As the energy crisis deepens, the web of deceit woven by the energy industry and their cronies continues to unravel. The latest thread was plucked by a study released last week by the UCLA Anderson Business Forecast.
The study, prepared by Christopher F. Thornberg, a visiting professor at the university’s Anderson School of Business, dismisses many of the myths bandied about by the energy industry as the cause of the crisis. For instance:
– The myth that California consumers and businesses use excessive amounts of energy.
“The reality of the situation, however,” Thornberg writes, “is that the demand side of the issue has been largely over-emphasized.”
In fact, Thornberg reports the overall growth rate for energy usage in the state climbed by only 3.4 percent last year, equal to the state’s consumption growth rates for three of the last four years when there was no energy crisis. Per capita energy consumption last year was lower than most preceding years, and only slightly higher than 1997.
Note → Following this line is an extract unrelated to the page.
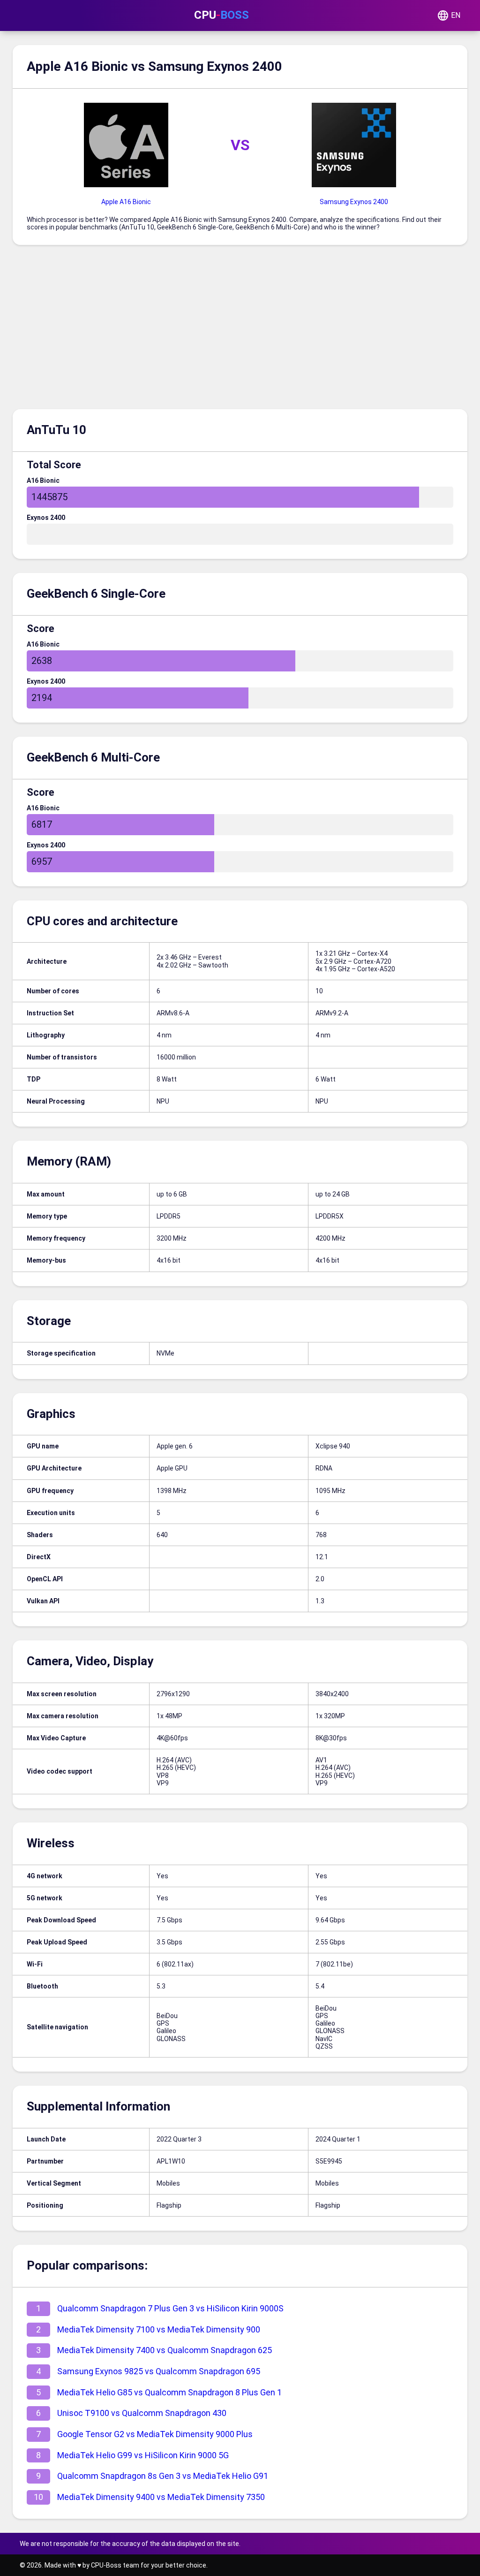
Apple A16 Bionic (126, 202)
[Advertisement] (240, 329)
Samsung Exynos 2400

In fact, compared to the rest of the nation, Californians have been on a long-term energy diet. The average per capita energy consumption in California last year was only two-thirds the overall U.S. rate. Over the past decade, total energy consumption in the state grew only 15 percent compared to 25 percent for the U.S. overall.
“It is clear that increases in California consumption did not cause the crisis ” Thornberg concludes.
– The myth that California lacks adequate power production capacity.
Thornberg’s report shows 35 percent of total retail electricity sold in the state was produced by local utilities, while non-utility wholesale producers with power plants within the state provided 38 percent. Only 27 percent of our power was imported from outside California.
“The reality is there is no reason to believe that a large increase in wholesale prices would not have occurred even if necessary additional generating capacity were available within the state,” Thornberg concludes.
He also points out if there was collusion among energy producers to jack up prices, as alleged by a growing number of sources, “in-state producers were certainly part of the process since the large majority of electricity sold in the wholesale markets was produced in California.”
Energy producers and retailers keep perpetuating these myths in hopes of persuading politicians that California’s crisis is a simple supply-and-demand dilemma , too much demand, too little supply.
Far from being the fault of us tree-hugging power gluttons, however, Thornberg says responsibility for the energy crisis rests on the “unfortunate juxtaposition” of separate events. One was what he calls “the misnamed ‘deregulation’ of the power industry in California that was in reality just a restructuring of the industry.”
By allowing wholesale electricity prices to be set by a day-to-day “spot market,” California’s deregulation scheme “did little to allow the forces of competition into the industry,” Thornberg says.
Another factor was the sudden jump in price for natural gas, which has become the fuel of choice for power plants. The entire cost of natural gas , as well as “startlingly high” pass-through rates added on by electricity producers , is being borne by California energy consumers, Thornberg says.
The final straw, says Thornberg, was that energy production has not kept up with energy use across the entire United States. “The crisis in power production is not in California, but nationwide,” he writes. The only reason it hit California first is due to the state’s dysfunctional deregulation scheme.
Thornberg concludes the only way to save the system is to bring true competitiveness to the energy industry. “Consumers need to be given a choice as to where they buy their electricity,” he writes.
Unfortunately, Thornberg himself perpetuates another myth for the crisis: He puts the blame for the state’s failed deregulation scheme on politicians in Sacramento, rather than the state’s largest utility companies that foisted it upon us.
It was the utilities, after all, who devised the failed deregulation plan , including its now discredited Power Exchange, based on a similarly flawed system that resulted in outrageous energy rates in the United Kingdom. They did so in response to the open-competition form of deregulation originally advocated by the Public Utilities Commission.
The PUC’s original plan would have allowed consumers to contract directly with energy producers, increasing competition among the producers and turning the utilities into little more than delivery boys , a fate that would have crippled utilities’ stock prices. Ironically, what the PUC proposed is exactly what Thornberg now says is needed.
Thornberg misses another important point as well: the fact that the natural gas and power generation industries have largely converged; those selling the gas to power plants now own a large number of the plants too.
As each thread unravels from this web of lies, it becomes clearer California’s consumers and businesses are the victims of a massive and pervasive scam perpetrated by a megalithic energy cartel. We are the victims of a utility scheme to boost their profits under the thin disguise of deregulation, and now that their scheme has backfired, we are not only expected to take the blame for its failure but also bail out the energy companies with higher electric bills and taxes.
Make no mistake: The debt from this debacle will be borne by the consumers and small businesses of this state, the two vitalizing forces of the economy. Yet the state’s three largest utilities responsible for this economic train wreck and their wealthy Fortune 500 parent companies will, most likely, walk away with nary a scratch.
Something is wrong here. Something is terribly wrong.